Mark D. Smucker
Home
Publications
Curriculum Vitae
Software
Notes
 
 
 
APCorr
This is a set of R functions that implement Yilmaz et al.'s AP Correlation Coefficient (APCorr). We have extended the original APCorr measure to handle ties in the ranking by sampling and averaging values of APCorr for permutations of tied ranks.

This code was written for and used in the evaluation of the TREC 2013 Crowdsourcing Track. If you use this code, please cite:

Mark D. Smucker, Gabriella Kazai, and Matthew Lease, "Overview of the TREC 2013 Crowdsourcing Track," TREC 2013. [PDF].

Download code: apcorr.r

Paired Randomization Test
This is a perl script implementation of Fisher's two-sided, paired randomization test. More details about the test can be found in:

Mark D. Smucker, James Allan, and Ben Carterette. "A Comparison of Statistical Significance Tests for Information Retrieval Evaluation," CIKM '07, Lisboa, Portugal, 2007. [PDF]

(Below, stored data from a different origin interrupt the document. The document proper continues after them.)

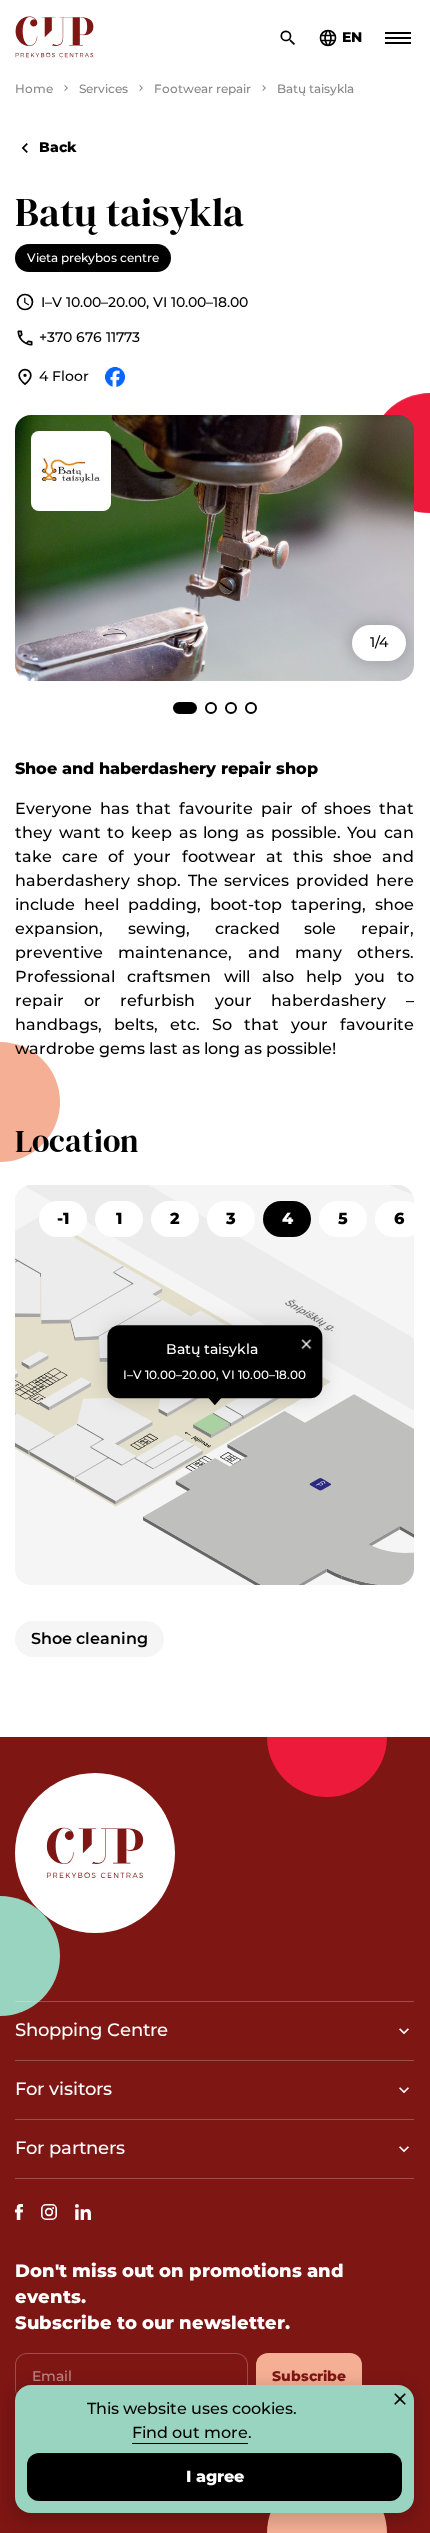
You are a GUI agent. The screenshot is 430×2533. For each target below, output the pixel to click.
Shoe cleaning (89, 1638)
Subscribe (309, 2376)
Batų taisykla (315, 88)
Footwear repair (202, 88)
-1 (63, 1218)
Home (34, 88)
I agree (215, 2476)
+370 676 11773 (89, 337)
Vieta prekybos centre (93, 257)
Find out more (190, 2432)
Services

I also have a C++ version of this code, but it is not quite ready for a public release. If you run into any issues with this code, please let me know. If you use this script and publish results, please cite the CIKM paper rather than this web page.

The script takes as input the relational output of trec_eval with the -q option to produce metrics for all queries. More usage information is available at the top of the script.

Download: paired-randomization-test-v2.pl

ContactCollector
In the summer of 2003, I wrote a piece of software called ContactCollector that scans through my email messages in Microsoft Outlook and collects the names and email addresses of the people with whom I've had correspondence over the years. ContactCollector then gives you the opportunity to add the email addresses to your Outlook contacts.

ContactCollector has many rough edges and comes with no gauruntee that it won't destroy all your email and contacts etc., but it works for me! It requires .Net 1.1 and was written to work with Outlook 2002, but I hope it works with Outlook 2000 and Outlook 11 as well.

Please let me know what you think by writing to . I personally discovered that what I really wanted was a means to search for email addresses rather than collect them. I have not included source code.

Download: ContactCollectorSetup.zip (size 710 KB)

SharpAIM / SharpTOC
SharpAIM is an example IM program that uses the C# library SharpTOC to communicate on the AOL IM system using the TOC Protocol. It is an improved port of Jeff Heaton's JavaTOC. SharpTOC should make writing a bot (an AIM bot) quite a bit easier in C#. The download includes all source code.

Download: SharpAIM.zip (size 1.6 MB)

DocViewer
DocViewer is a small program that reads in the .docs files being used in the 646 IR class and provides a simple interface to display those documents in a text pane. (It also works for the .dat trec format files used by CIIR.) DocViewer also allows one to read in a results file produced by lemur and easily view the results.

DocViewer is written in C# and runs on the .Net 1.1 platform (for Windows unless Mono works). You'll have to install .net 1.1, but that is easier than installing java. The setup will prompt you to install .net 1.1 if you don't have it installed.

You can get DocViewer at: http://www.cs.umass.edu/~smucker/646/DocViewer.zip

It includes the source in case you want to make it better (or make it work if it doesn't for you). At the moment, it wants a results file in simple, not trec format.